After the initial shock settled and after many days in a Children’s Hospital, my sister was able to come home. And this time, unlike before, she did have a baby in her arms. Waylon Keith Adkins came home to join our family.
It’s been nine months since my nephew was born. It’s been nine months since our family changed forever. It’s been nine months and I am completely obsessed with the little guy God has placed in the middle of our family.
I’ve been given an opportunity to watch this incredible kid as he grows into his own personality and I’m not sure how any medical staff could ever have worried about the extra chromosome he houses. Don’t get me wrong, I understand the importance of knowing when you have a “disorder.” (There it is again.)

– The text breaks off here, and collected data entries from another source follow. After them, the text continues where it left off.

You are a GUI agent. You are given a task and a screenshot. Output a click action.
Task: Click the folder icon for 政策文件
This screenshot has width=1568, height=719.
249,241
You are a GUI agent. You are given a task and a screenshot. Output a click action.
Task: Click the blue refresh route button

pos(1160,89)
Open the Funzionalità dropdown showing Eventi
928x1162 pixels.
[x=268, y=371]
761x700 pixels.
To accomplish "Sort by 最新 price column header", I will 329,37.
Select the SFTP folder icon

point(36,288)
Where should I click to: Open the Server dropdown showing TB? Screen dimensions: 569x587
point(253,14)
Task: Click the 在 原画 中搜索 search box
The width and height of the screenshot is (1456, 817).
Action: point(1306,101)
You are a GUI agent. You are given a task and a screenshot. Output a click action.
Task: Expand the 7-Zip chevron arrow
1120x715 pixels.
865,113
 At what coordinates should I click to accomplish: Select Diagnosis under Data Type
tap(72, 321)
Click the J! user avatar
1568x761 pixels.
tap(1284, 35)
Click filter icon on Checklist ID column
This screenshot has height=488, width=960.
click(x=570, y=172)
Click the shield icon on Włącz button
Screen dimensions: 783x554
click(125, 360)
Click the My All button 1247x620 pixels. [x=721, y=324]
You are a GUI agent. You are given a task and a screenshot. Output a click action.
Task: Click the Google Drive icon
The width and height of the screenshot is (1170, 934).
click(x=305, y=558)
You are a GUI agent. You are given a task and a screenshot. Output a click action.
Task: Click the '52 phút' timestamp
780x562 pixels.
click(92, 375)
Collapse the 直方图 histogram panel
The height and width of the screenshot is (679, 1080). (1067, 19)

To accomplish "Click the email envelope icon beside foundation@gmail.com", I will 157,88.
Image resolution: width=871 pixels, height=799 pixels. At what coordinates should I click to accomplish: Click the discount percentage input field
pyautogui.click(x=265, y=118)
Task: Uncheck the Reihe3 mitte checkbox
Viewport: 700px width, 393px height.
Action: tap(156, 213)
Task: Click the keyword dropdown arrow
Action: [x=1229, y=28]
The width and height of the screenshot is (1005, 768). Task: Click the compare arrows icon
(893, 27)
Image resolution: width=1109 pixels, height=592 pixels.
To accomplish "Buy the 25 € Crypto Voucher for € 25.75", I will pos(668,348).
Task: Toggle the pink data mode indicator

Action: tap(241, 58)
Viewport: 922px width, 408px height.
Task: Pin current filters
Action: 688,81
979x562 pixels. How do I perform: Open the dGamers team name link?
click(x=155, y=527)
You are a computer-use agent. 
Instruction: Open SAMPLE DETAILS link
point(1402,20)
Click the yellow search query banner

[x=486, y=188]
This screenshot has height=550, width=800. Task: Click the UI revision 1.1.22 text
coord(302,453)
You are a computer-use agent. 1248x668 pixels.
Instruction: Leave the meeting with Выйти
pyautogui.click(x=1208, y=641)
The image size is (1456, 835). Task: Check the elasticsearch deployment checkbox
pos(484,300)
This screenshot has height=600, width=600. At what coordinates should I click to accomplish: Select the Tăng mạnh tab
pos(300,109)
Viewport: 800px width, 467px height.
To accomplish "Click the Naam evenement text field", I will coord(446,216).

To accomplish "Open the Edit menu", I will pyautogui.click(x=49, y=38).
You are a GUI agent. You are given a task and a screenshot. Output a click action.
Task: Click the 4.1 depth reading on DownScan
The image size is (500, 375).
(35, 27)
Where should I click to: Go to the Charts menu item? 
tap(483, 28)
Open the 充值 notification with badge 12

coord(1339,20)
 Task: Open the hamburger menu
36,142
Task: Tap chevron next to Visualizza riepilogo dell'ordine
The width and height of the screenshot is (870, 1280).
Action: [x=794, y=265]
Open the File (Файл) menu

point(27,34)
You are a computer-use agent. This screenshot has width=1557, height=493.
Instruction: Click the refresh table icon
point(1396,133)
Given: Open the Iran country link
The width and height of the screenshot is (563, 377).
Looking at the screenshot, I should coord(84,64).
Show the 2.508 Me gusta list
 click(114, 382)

My sister has become a super mom and is determined to help in the fight for awareness and acceptance of Down syndrome. I’m witnessing a world where my nephew can and will be accepted for the incredible child he is. I know that the myths I’ve heard about Down syndrome are exactly that: myths.
Of course, it’s scary that we can’t see what lies ahead for him. However, there’s nothing about this child that makes me worry about his future. The little boy I hold in my arms, who screams just to hear himself scream and who tries to grab my non-existent beard, has such an incredible future. I praise The Lord for giving me the opportunity to be a part of his life.
See, Waylon isn’t a diagnosis and he definitely isn’t a disorder. He’s simply our perfect, wonderful, miracle.